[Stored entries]
───

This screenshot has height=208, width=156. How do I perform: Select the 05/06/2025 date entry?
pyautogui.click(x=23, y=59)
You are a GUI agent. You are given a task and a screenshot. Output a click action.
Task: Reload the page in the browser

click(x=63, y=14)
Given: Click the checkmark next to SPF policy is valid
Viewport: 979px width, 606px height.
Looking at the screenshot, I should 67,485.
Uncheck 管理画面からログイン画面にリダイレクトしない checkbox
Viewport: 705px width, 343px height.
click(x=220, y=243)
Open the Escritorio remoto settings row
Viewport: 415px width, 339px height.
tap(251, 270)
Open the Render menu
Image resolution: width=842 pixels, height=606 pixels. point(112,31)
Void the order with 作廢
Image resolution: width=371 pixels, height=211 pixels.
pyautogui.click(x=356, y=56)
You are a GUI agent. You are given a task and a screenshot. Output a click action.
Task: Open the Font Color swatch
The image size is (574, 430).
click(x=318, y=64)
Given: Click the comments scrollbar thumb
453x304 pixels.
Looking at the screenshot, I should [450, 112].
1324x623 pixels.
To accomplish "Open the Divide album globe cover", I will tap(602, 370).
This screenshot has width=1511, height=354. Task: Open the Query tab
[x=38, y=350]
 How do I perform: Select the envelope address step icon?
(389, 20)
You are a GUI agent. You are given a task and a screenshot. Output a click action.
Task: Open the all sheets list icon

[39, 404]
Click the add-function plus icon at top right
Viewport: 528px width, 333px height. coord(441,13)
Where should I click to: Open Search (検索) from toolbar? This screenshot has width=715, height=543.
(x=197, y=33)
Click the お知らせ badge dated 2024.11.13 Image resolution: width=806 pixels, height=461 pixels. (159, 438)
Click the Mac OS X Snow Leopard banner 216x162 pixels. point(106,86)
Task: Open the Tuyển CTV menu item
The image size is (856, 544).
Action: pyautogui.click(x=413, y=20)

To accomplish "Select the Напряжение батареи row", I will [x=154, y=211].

───

→ **TASK REQUIREMENTS**:
Output the records above exactly, from their first line through the line that contains "Given: Click the checkmark", and add nothing.

→ **TASK OUTPUT**:
This screenshot has height=208, width=156. How do I perform: Select the 05/06/2025 date entry?
pyautogui.click(x=23, y=59)
You are a GUI agent. You are given a task and a screenshot. Output a click action.
Task: Reload the page in the browser

click(x=63, y=14)
Given: Click the checkmark next to SPF policy is valid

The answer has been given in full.